##### Texte fourni

RATÉ – Sous les jupes des filles, peu à voir

Sous les jupes propose tout de même une belle brochette d’artistes / Photo DR

Depuis le 4 juin, le deuxième long -métrage d’Audrey Dana est à l’affiche. Après Des betteraves à Noël, la réalisatrice française nous propose de regarder Sous les jupes des filles.

 

« Moi c’est la fidélité que j’comprends pas. Je trouve ça d’un ennui mortel de coucher avec la même personne toute sa vie ! » Les premières secondes de la bande-annonce donnent le rythme du film. A Paris au printemps, la caméra suit le destin de 11 femmes totalement différentes, mais avec le même point commun d’être aussi déjantées les unes que les autres.

Réalisé par une femme, traitant sans tabou des fantasmes féminins, avec un casting de marque (Isabelle Adjani, Laetissia Casta, Sylvie Testud, Vanessa Paradis), Sous les jupes des filles veut montrer que l’infidélité ne vient pas toujours des hommes. La journée au travail ou le soir entre amies, ces femmes se racontent leurs fantasmes, se laissent attirer par un(e) bel(le) inconnu(e), pleurent la tromperie de leur mari, cherchent à s’ouvrir aux autres… Bref : chacune tente de retrouver un quotidien plus joyeux et d’échapper à la routine. Nymphomane, complexée, seule, frustrée, résignée, chaque personnage incarne une facette de la femme, présentée comme un être déjanté, paradoxal et incapable de se tenir devant les avances d’un homme torse nu.

Trop caricatural ?

A force de vouloir faire ressortir ces traits de caractère, Sous les jupes des filles s’enferme dans le stéréotype. Les personnages sont coincés dans leur rôle et le caricaturent peut-être un peu trop… too much ? Certainement. De plus, la longueur du film n’aide pas : pendant près de deux heures, nous suivons leurs destins, qui se croisent subtilement mais peinent à aller de l’avant.

Rassurez-vous cependant : le jeu d’actrices en vaut la chandelle, et certaines trouvailles méritent d’être applaudies, comme celle de Julie Ferrier qui devient accro au sexe après s’être cogné la tête. Sous les jupes des filles reste un bon moment à passer. Avec beaucoup de modération.

##########
##### Données disponibles

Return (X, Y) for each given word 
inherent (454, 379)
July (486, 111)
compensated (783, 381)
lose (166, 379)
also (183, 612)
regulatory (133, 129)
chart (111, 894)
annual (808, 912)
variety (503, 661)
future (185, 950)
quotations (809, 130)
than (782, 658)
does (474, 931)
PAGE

##########

> **Détails de l'énoncé**: Recopiez tout le passage de la critique du film, depuis « RATÉ – Sous » jusqu'à « que les autres. ». Les enregistrements proviennent d'une autre source.

> **Réponse proposée**:
RATÉ – Sous les jupes des filles, peu à voir

Sous les jupes propose tout de même une belle brochette d’artistes / Photo DR

Depuis le 4 juin, le deuxième long -métrage d’Audrey Dana est à l’affiche. Après Des betteraves à Noël, la réalisatrice française nous propose de regarder Sous les jupes des filles.

 

« Moi c’est la fidélité que j’comprends pas. Je trouve ça d’un ennui mortel de coucher avec la même personne toute sa vie ! » Les premières secondes de la bande-annonce donnent le rythme du film. A Paris au printemps, la caméra suit le destin de 11 femmes totalement différentes, mais avec le même point commun d’être aussi déjantées les unes que les autres.